> _What you need to do_:
Dropping every picture, set down exactly the lines in the entries below, starting with the line with "At what coordinates should I click to accomplish: Open" and going on through the line with "The width and height of the screenshot is (1920, 918).".

> _Given entries_:
========

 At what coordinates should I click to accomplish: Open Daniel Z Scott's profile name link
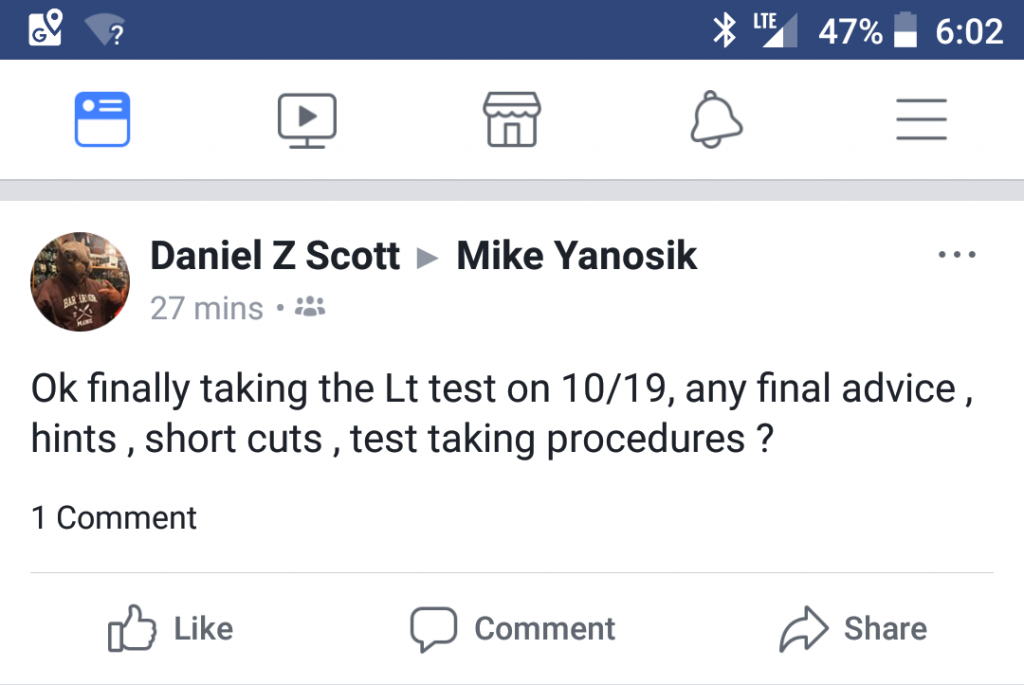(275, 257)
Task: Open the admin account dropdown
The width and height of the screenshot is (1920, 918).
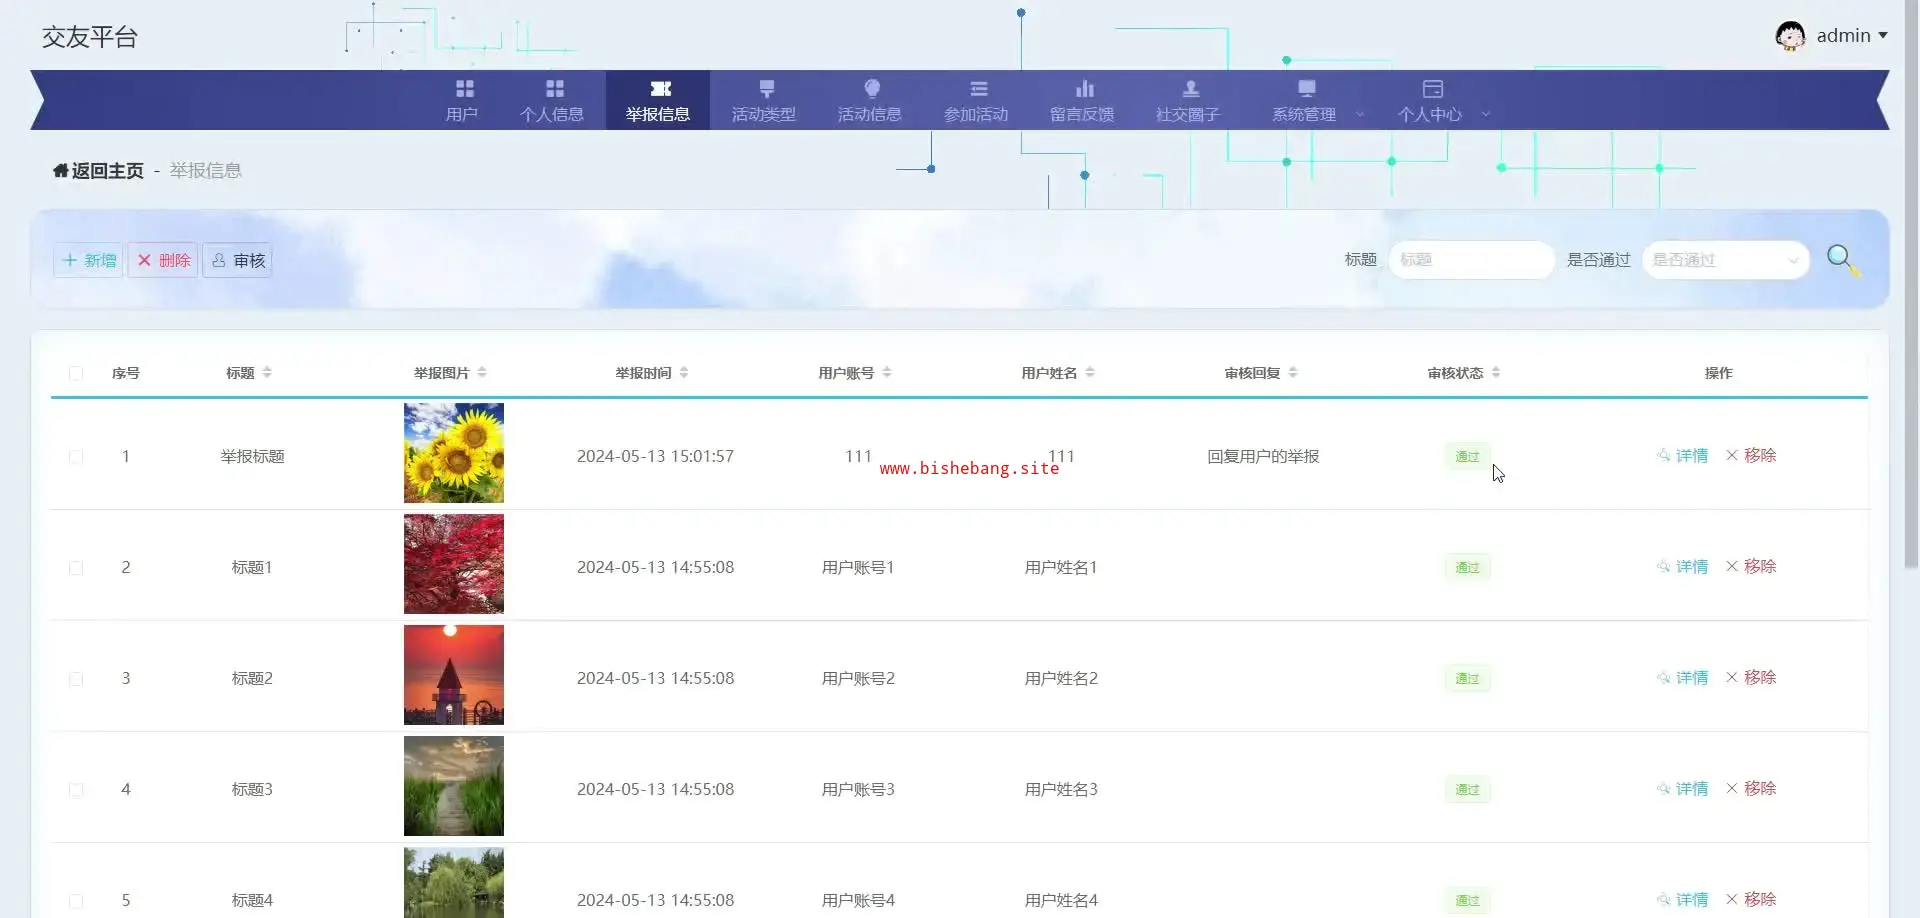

========

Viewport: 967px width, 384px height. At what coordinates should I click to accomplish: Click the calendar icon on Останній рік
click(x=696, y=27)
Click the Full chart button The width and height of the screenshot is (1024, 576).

========

> _Written response_:
 At what coordinates should I click to accomplish: Open Daniel Z Scott's profile name link
(275, 257)
Task: Open the admin account dropdown
The width and height of the screenshot is (1920, 918).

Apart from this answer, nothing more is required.